Assigned task:
Below are records; reproduce exactly the lines from the one that has "GP Hotline (37, 2118)" through the one that has "Mission and Vision (52, 1666)", ends included, and nothing more.

Extracted material:
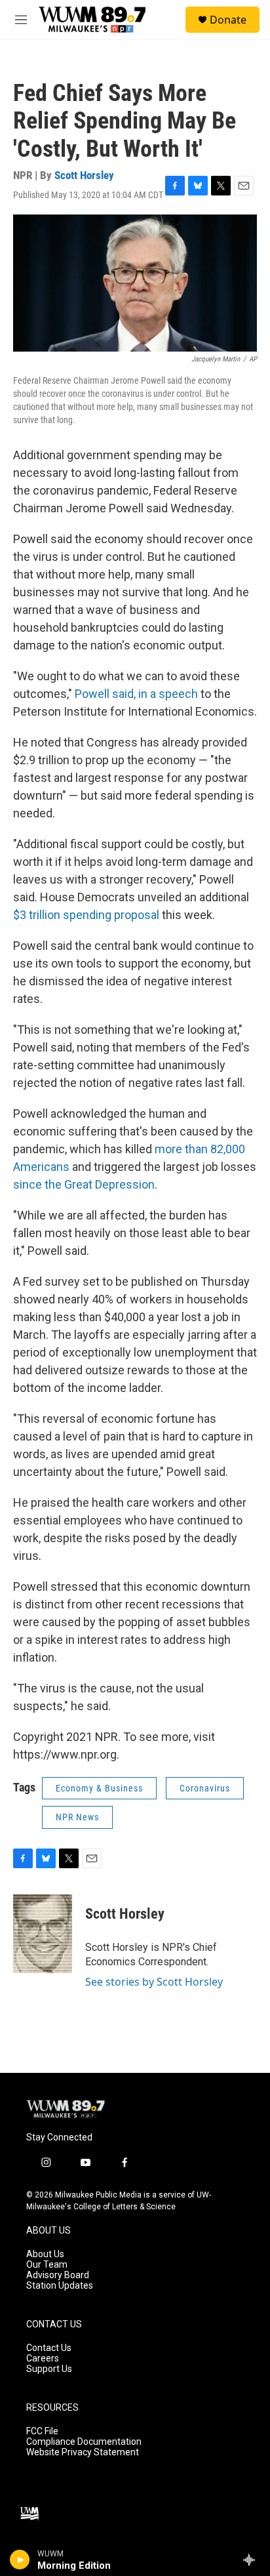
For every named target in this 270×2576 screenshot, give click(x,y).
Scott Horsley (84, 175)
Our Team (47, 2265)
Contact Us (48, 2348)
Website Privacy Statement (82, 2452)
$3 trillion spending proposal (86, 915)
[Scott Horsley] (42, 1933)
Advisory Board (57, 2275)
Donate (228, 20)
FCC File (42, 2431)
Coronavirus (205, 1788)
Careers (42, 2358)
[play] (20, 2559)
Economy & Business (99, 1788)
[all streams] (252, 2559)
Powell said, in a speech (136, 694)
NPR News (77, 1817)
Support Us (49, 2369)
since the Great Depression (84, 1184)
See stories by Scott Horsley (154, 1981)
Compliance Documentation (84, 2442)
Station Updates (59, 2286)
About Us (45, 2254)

* * *

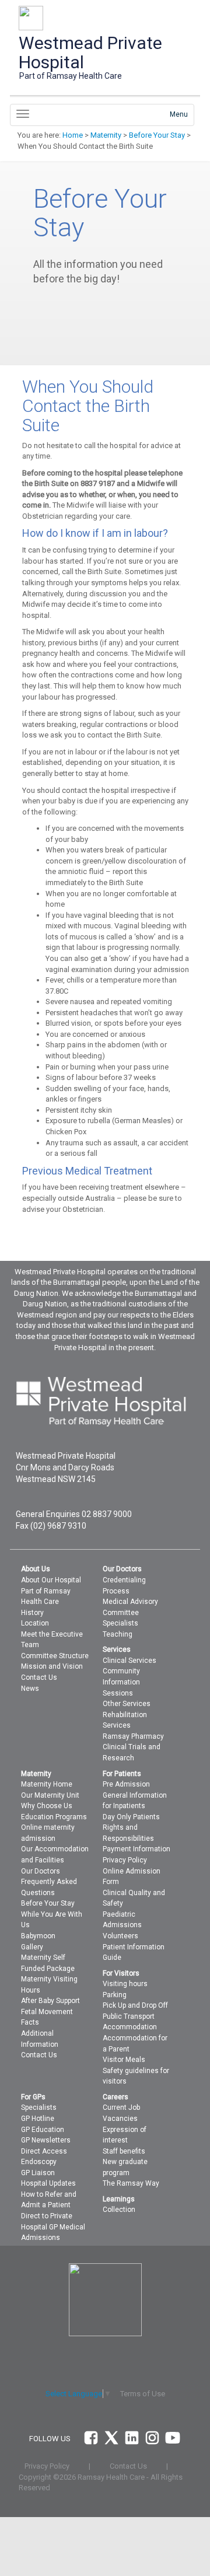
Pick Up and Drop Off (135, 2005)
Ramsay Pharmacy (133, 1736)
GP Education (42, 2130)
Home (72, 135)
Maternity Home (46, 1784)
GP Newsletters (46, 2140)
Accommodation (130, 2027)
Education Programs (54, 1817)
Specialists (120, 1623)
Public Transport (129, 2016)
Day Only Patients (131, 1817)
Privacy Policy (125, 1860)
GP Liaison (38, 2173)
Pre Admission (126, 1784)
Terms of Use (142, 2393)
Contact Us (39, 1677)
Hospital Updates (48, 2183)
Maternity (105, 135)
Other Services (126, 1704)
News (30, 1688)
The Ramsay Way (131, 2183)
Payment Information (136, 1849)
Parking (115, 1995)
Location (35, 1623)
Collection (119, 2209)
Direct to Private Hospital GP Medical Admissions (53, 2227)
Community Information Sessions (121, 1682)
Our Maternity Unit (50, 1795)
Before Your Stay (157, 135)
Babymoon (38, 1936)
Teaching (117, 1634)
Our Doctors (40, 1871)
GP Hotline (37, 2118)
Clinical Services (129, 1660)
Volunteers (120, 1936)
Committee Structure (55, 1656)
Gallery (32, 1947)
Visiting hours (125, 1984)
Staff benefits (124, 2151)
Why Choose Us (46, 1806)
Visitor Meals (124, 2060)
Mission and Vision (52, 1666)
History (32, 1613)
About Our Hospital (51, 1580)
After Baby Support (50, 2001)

--

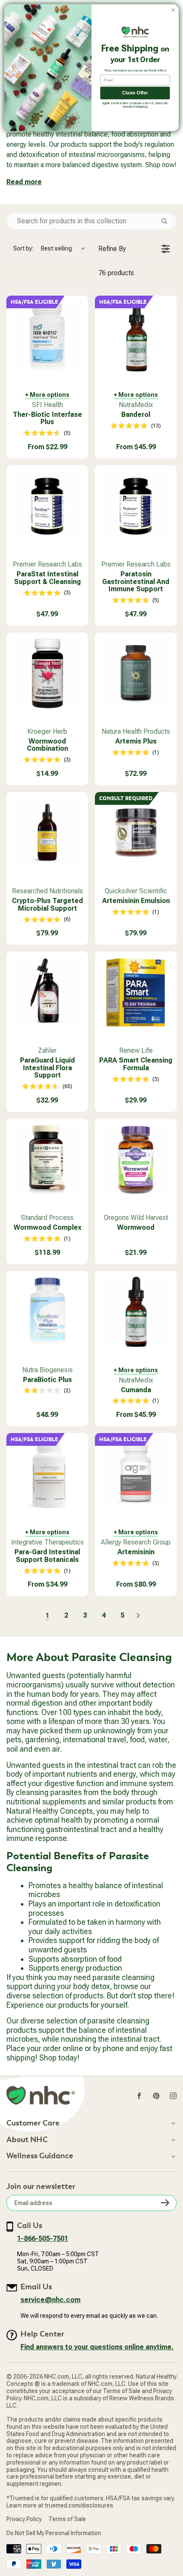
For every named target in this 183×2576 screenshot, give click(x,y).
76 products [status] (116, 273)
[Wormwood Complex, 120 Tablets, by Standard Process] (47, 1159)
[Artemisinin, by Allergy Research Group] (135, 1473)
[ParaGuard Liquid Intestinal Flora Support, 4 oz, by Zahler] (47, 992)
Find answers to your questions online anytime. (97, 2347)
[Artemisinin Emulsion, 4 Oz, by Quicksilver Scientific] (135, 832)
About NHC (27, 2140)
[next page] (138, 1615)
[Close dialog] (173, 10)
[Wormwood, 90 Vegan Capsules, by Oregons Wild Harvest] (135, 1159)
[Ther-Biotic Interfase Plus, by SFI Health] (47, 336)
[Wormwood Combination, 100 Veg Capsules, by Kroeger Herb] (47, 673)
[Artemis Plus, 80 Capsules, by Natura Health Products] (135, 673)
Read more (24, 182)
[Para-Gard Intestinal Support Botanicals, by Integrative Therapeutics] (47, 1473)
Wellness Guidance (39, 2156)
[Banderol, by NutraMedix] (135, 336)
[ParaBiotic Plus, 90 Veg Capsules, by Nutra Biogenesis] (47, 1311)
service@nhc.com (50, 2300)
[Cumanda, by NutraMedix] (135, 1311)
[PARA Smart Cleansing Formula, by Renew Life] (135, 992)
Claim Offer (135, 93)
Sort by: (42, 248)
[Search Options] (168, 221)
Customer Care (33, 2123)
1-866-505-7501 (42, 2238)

Written response:
GP Hotline (37, 2118)
Clinical Services (129, 1660)
Volunteers (120, 1936)
Committee Structure (55, 1656)
Gallery (32, 1947)
Visiting hours (125, 1984)
Staff benefits (124, 2151)
Why Choose Us (46, 1806)
Visitor Meals (124, 2060)
Mission and Vision (52, 1666)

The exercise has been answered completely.